## TRY IT
A line belongs in the answer if it contains "toolbar"; copy every such line from the entries below.

++++ EXERCISE DATA ++++

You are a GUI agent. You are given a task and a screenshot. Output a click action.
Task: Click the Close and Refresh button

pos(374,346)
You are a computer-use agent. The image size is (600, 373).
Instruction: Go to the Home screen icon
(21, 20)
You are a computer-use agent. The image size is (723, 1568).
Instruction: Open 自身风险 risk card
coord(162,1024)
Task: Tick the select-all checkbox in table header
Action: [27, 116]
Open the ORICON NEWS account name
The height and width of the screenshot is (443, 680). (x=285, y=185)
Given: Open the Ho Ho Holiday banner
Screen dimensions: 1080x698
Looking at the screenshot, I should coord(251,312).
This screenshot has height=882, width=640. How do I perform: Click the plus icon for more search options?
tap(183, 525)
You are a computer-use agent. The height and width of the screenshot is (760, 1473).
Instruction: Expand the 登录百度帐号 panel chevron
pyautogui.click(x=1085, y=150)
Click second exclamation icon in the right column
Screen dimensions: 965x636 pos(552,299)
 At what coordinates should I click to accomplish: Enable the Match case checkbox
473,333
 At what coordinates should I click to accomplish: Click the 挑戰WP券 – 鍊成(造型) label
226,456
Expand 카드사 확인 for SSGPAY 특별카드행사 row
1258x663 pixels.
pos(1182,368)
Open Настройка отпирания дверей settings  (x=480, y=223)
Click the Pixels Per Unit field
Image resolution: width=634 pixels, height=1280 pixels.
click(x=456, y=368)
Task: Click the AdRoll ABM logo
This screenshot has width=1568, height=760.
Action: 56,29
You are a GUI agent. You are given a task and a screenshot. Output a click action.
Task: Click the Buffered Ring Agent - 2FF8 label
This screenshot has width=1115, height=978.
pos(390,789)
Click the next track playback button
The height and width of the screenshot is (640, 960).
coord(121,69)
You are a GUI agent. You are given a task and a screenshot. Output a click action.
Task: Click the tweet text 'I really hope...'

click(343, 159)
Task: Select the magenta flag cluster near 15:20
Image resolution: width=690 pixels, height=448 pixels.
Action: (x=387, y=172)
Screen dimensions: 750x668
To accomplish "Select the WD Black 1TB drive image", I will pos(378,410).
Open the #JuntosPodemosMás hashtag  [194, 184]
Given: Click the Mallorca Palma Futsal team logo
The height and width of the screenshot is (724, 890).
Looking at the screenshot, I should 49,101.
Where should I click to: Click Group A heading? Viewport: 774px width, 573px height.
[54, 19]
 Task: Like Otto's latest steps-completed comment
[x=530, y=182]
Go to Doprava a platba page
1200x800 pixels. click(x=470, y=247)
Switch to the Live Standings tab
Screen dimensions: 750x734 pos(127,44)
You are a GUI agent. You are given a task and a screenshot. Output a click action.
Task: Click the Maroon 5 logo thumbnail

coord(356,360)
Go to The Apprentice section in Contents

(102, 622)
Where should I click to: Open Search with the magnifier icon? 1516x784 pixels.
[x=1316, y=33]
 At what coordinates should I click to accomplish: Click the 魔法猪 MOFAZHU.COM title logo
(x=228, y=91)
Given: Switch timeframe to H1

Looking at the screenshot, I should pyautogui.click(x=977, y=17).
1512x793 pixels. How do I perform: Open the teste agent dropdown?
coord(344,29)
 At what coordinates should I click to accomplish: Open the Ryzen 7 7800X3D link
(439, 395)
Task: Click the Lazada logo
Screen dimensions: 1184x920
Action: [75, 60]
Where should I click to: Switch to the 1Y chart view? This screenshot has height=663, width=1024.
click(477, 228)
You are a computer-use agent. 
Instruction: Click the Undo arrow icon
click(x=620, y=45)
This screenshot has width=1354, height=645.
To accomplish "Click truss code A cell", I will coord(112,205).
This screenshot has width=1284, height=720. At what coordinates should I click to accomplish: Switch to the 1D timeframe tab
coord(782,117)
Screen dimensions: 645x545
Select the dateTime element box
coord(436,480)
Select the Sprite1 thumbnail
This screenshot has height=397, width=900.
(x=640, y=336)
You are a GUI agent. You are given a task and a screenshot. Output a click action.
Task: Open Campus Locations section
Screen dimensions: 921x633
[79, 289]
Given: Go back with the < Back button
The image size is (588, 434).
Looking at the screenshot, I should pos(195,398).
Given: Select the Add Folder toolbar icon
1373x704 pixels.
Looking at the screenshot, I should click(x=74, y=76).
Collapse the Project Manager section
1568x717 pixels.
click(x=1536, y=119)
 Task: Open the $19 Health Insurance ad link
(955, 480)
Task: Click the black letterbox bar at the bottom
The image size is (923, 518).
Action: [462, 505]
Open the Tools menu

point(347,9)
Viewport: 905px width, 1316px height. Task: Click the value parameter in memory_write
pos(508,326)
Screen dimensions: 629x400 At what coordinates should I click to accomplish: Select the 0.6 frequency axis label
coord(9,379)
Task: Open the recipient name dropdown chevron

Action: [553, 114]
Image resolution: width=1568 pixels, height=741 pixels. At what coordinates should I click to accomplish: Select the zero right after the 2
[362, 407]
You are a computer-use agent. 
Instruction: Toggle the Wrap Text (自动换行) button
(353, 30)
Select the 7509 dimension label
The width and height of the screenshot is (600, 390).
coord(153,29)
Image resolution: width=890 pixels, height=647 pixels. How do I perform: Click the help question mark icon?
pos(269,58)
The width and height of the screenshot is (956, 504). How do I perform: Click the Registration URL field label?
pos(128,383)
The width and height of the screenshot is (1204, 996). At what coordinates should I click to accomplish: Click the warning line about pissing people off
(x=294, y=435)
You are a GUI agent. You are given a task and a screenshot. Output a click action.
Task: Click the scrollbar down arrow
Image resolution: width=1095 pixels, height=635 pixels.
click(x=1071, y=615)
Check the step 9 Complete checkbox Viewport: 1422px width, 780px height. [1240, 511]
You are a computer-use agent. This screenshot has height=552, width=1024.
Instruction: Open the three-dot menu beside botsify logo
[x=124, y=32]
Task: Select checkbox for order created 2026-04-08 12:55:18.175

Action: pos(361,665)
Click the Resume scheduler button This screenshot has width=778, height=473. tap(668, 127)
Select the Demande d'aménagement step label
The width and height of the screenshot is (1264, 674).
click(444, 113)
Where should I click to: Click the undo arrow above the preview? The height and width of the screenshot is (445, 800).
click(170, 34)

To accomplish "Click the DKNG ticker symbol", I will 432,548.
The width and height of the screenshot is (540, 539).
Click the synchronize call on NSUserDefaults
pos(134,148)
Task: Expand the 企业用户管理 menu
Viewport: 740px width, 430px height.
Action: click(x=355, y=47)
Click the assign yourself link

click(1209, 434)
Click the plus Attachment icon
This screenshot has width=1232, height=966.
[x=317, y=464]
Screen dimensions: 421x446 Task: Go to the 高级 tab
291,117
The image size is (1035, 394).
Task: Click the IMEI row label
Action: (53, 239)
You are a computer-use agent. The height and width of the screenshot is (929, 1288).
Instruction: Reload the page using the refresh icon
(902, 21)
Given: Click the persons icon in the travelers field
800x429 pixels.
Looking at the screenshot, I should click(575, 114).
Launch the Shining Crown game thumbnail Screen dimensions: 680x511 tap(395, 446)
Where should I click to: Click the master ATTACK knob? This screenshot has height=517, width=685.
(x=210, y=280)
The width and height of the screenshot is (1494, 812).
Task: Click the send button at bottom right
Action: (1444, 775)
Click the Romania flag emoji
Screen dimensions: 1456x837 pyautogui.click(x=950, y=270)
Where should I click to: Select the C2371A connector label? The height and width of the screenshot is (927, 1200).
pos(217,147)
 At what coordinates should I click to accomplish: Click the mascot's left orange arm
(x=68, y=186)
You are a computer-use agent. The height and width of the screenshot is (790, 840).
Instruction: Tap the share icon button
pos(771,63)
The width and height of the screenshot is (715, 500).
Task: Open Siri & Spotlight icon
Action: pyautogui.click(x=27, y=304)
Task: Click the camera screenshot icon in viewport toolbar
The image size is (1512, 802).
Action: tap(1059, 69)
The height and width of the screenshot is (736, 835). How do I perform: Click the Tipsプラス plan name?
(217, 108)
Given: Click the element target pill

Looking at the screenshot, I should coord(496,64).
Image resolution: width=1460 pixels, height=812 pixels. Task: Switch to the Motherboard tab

++++

## FINISHED TASK
Given: Select the Add Folder toolbar icon
Task: Click the camera screenshot icon in viewport toolbar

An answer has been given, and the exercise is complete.